*Testo citato:*
Biogas: la sfida della “codigestione”

Un nuovo impianto negli States ricava energia da diversi tipi di scarti agricoli. E, grazie al processo di codigestione, la produttività aumenta

Scritto da il 21 maggio 2012 alle 8:28 | 0 commenti

Biogas: la sfida della “codigestione”

Dalla produzione casearia l’energia per mille case. Succede a Covington, dove di recente è stato inaugurato il più grande impianto di codigestione a biogas dello Stato di New York.

L’innovazione

L’impianto di Covington utilizza un motore a gas Jenbacher di GE per fornire 1,4 Mw di energia rinnovabile a circa mille abitazioni. Si tratta della prima centrale a biogas nello Stato di New York, in grado di trasformare in energia circa 425 tonnellate al giorno di rifiuti misti. Si reimpiegano in tal modo deiezioni animali, scarti delle tante aziende lattiero-casearie diffuse nella zona, nonché altri rifiuti misti. Secondo prime stime il progetto può consentire la riduzione di 8.500 tonnellate di Co2 immesse all’anno in atmosfera. Inoltre si prevede di produrre circa 17.500 metri cubi di materiale per lettiere per animali.

*Sezione dati:*

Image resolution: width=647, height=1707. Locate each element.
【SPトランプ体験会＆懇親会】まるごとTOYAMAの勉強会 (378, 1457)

*Richiesta 1:* Per ciascuna affermazione indica se concorda con il brano sul biogas, rispondendo sì o no e citando alla lettera le parole decisive: (a) l'impianto di Covington fornisce 1,4 Mw di energia a circa mille abitazioni; (b) l'impianto trasforma circa 425 tonnellate di rifiuti misti alla settimana; (c) il motore a gas impiegato è di Siemens.
*Richiesta 2:* Secondo le prime stime riportate nel brano sul biogas, di quanto può ridurre il progetto le emissioni annue di Co2 in atmosfera?
*Richiesta 3:* Prosegui il brano sul biogas a partire dalla sua ultima frase.
L'elenco non è necessario ai fini dello svolgimento.

*Risultato finale 1:*
(a) Sì: «fornire 1,4 Mw di energia rinnovabile a circa mille abitazioni».
(b) No: «circa 425 tonnellate al giorno di rifiuti misti».
(c) No: «un motore a gas Jenbacher di GE».

*Risultato finale 2:* Di 8.500 tonnellate di Co2 all'anno.

*Risultato finale 3:*
La tecnologia

Il sistema si fonda sul trattamento simultaneo per via anaerobica di due o più residui organici. La digestione anaerobica innesca una serie di reazioni biochimiche, in assenza di ossigeno e tramite l’opera di specifici batteri. In particolare la codigestione prevede la digestione contemporanea di liquami, colture energetiche o scarti organici di varia natura. Principale vantaggio nell’adozione di questa tecnologia è dato dall’aumento della produttività, in quanto è possibile sommare e riutilizzare sia reflui zootecnici che biomasse vegetali.

L’Enea – Ente per le Nuove Tecnologie, l’Energia e l’Ambiente riferisce in un rapporto (Report RSE/2009/182) come «Nonostante l’applicazione di questo sistema sia agli albori, la letteratura riporta i vantaggi che talvolta esso offre: effetto di diluizione dei composti tossici; effetti sinergici sugli organismi; migliori rese per unità volumetrica di digestione; riduzione dei costi di investimento e di esercizio».

Ancora l’Enea conferma poi che «la codigestione di effluenti zootecnici con altri scarti organici al fine di aumentare la produzione di biogas è pratica standard in Europa ormai da diversi anni». Una scelta che consente di compensare le variazioni stagionali date dalla massa degli scarti e di mantenere il processo operativo in maniera costante.

Gli accorgimenti

«Naturalmente per ciascuna tipologia di biomassa esistono diverse tecnologie che ottimizzano la conversione energetica – chiarisce sempre l’Enea nella nota -. Non tutti gli scarti, una volta raccolti, dovranno convergere allo stesso impianto di trasformazione. Pur se potenzialmente sono sostanze digeribili, non è detto che la loro combinazione ottimizzi il processo».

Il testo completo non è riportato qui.